Page excerpt:

---*---

Crypto Super Pac spends $10m on Katie Porter attack ads in California race

woman speaking at a lectern
Porter has argued the Pac’s spending against her is proof of her commitment to championing ordinary people, rather than corporate interests. Photograph: Damian Dovarganes/AP

A Super Pac backed by the crypto industry has spent $10m on ads opposing Katie Porter’s run for US Senate in California, as the young progressive congresswoman fights a tough battle to make it into a November Senate runoff with the Democratic frontrunner Adam Schiff.

The Fairshake Pac announced early this year that it had raised $85m from leaders across the crypto community for the Pac and its affiliates, with the goal of supporting “leaders who champion the interests of progressive innovation and responsible regulation”.

One of the Pac’s most prominent investments so far is in the race for Senate in California, which is home to Silicon Valley. As a congresswoman representing southern California, Porter has become famous for grilling powerful CEOs, and has raised questions about the energy required to create cryptocurrency and whether this energy use is contributing to the climate crisis. Porter joined Elizabeth Warren in 2022 to launch an investigation into whether cryptocurrency mining in Texas was having an impact on the state’s electrical grid and on electricity prices for ordinary consumers.

In contrast, Schiff, the southern California congressman who is leading the California Senate race, mentions cryptocurrency and blockchain technology on his campaign website as “important new technologies”, and calls for regulation that will “ensure that these companies and jobs stay here and grow here”.

---*---

Provided material:
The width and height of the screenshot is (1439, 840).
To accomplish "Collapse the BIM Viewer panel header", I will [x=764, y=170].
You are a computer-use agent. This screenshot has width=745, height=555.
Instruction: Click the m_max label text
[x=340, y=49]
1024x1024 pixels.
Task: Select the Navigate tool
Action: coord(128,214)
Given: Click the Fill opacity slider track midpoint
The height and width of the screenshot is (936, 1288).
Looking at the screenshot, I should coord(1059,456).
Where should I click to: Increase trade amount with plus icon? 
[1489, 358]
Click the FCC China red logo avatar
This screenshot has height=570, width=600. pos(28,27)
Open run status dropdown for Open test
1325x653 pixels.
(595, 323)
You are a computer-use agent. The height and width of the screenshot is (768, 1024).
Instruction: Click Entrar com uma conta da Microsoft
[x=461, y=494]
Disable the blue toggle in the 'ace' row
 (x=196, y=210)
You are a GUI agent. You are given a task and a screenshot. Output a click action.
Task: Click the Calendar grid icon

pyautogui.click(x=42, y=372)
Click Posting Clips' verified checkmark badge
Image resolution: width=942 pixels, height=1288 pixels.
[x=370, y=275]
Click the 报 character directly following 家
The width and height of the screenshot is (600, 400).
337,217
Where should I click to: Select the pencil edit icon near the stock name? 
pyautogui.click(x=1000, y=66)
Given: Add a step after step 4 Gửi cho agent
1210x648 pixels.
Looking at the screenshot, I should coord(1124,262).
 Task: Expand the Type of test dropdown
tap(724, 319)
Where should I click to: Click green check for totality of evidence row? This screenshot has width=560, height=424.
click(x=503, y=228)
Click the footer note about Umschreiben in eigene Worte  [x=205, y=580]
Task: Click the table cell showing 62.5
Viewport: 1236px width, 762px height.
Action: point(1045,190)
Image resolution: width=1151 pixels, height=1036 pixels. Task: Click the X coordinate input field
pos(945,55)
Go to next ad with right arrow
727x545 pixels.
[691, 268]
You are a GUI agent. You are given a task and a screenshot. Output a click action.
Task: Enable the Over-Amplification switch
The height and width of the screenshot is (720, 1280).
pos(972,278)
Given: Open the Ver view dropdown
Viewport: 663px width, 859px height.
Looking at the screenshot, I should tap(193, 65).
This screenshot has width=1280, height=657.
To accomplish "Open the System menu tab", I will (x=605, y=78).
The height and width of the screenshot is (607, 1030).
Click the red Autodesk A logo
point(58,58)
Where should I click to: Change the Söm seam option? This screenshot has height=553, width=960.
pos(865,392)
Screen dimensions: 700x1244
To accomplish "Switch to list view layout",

---*---

Set of tasks:
(1) According to the Katie Porter article above, how much did the Fairshake Pac say it had raised from the crypto community for itself and its affiliates?
(2) Reproduce the passage of the Katie Porter article between "Crypto Super Pac" and "frontrunner Adam Schiff.", inclusive.

Solution set:
(1) $85m

(2)
Crypto Super Pac spends $10m on Katie Porter attack ads in California race

woman speaking at a lectern
Porter has argued the Pac’s spending against her is proof of her commitment to championing ordinary people, rather than corporate interests. Photograph: Damian Dovarganes/AP

A Super Pac backed by the crypto industry has spent $10m on ads opposing Katie Porter’s run for US Senate in California, as the young progressive congresswoman fights a tough battle to make it into a November Senate runoff with the Democratic frontrunner Adam Schiff.